The serialization of ADO.NET objects can be accomplished in two functionally different ways. You can serialize ADO.NET objects through the standard Microsoft® .NET Framework mechanism based on formatters, such as the binary formatter and the SOAP formatter. As an alternative, you can serialize ADO.NET objects using their built-in methods that dump the object's contents to an XML document according to a given schema.

It's important to note that only the DataSet and DataTable ADO.NET objects are truly serializable. These are the only two objects that implement the ISerializable interface, thus making them accessible to any .NET Framework formatters. However, only the DataSet exposes additional methods (such as WriteXml) to let you explicitly save the contents to XML. Luckily extending this capability to other ADO.NET objects such as DataTable, DataView, and DataRow is not a particularly difficult task to accomplish.

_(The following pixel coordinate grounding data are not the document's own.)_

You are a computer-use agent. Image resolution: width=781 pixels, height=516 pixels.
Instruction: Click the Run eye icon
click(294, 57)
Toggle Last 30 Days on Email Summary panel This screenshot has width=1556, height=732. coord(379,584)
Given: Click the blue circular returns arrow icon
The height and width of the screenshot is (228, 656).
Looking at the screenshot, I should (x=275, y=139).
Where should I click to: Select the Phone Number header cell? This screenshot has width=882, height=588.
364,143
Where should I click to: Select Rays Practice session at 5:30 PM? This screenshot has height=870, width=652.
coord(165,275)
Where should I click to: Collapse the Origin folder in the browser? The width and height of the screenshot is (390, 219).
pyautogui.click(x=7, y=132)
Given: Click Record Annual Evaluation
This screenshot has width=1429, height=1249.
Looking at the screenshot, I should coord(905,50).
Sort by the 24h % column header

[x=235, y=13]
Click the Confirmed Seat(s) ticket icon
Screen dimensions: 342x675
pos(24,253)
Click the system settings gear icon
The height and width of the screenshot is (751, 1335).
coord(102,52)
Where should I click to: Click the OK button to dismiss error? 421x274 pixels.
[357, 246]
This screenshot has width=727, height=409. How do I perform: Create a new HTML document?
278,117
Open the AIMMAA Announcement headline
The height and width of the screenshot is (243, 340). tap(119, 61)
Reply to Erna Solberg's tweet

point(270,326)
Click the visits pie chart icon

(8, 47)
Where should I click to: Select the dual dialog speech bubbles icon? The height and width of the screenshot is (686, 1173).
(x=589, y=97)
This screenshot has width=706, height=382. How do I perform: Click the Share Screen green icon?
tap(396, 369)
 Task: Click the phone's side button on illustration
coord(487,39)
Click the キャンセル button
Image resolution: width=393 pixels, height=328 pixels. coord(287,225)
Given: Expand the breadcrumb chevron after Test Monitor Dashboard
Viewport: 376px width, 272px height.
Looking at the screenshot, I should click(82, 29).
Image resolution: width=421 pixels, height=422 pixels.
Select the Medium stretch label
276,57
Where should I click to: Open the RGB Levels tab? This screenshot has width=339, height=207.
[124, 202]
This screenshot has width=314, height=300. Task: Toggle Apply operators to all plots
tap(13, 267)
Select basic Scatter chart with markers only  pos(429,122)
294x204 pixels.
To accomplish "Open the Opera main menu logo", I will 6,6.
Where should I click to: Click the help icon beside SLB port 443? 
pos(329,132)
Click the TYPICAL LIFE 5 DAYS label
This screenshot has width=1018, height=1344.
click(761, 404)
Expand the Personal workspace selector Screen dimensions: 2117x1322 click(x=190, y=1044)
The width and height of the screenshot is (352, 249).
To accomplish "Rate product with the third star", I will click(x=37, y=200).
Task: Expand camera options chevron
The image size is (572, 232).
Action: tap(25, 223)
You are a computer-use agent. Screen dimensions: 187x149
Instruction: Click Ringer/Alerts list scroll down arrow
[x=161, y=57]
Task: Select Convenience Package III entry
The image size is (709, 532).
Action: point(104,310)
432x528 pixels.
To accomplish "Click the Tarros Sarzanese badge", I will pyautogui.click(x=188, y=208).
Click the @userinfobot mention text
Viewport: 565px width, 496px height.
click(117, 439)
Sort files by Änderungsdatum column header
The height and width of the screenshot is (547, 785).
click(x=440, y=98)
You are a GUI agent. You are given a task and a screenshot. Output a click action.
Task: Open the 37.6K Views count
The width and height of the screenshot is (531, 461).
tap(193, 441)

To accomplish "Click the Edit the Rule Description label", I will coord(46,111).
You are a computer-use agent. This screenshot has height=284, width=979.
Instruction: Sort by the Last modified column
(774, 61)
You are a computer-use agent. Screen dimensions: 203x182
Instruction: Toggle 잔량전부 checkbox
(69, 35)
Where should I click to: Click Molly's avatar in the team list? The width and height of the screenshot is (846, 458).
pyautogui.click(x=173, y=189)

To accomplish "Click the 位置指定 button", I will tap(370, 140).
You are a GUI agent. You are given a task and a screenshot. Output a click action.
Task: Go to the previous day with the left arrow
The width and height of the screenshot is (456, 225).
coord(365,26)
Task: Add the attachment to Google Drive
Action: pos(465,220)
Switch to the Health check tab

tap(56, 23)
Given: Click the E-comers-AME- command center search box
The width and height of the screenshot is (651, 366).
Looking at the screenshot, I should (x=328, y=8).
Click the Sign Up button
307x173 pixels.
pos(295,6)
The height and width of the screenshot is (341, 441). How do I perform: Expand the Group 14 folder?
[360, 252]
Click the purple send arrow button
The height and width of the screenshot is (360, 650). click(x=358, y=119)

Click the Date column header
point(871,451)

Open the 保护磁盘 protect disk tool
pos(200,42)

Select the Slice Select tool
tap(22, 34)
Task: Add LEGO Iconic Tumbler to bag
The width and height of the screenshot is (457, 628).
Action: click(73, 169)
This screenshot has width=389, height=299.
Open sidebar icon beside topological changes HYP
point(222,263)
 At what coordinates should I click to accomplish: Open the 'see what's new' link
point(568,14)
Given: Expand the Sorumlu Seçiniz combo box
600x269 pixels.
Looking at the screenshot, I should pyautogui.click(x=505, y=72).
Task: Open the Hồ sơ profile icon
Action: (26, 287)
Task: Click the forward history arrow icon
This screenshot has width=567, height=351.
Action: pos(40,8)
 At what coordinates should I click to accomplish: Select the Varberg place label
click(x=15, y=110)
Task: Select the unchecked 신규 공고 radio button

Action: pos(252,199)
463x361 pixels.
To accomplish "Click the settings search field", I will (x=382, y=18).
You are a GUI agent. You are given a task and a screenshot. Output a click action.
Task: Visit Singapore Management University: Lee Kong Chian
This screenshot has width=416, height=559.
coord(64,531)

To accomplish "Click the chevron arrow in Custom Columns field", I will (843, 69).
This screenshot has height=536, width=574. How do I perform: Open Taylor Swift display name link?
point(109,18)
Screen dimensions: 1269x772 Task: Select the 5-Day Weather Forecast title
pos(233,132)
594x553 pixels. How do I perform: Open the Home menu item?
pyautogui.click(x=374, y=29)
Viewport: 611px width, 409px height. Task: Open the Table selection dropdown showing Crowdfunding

In this column, I'll first discuss how to enhance ADO.NET objects to make them support built-in XML serialization. Next, I'll consider ADO.NET object serialization as a special case of .NET runtime object serialization. Jeffrey Richter covered the basics (and much more) of the .NET Framework runtime serialization in his .NET columns that appeared in the April, July, and September 2002 issues of MSDN Magazine. In those columns, he discusses how you can sometimes override the way a type serializes itself. It's the idea of overriding, rather than the actual implementation based on surrogate types, that is the key to significantly enhancing the performance of runtime formatters working on ADO.NET objects.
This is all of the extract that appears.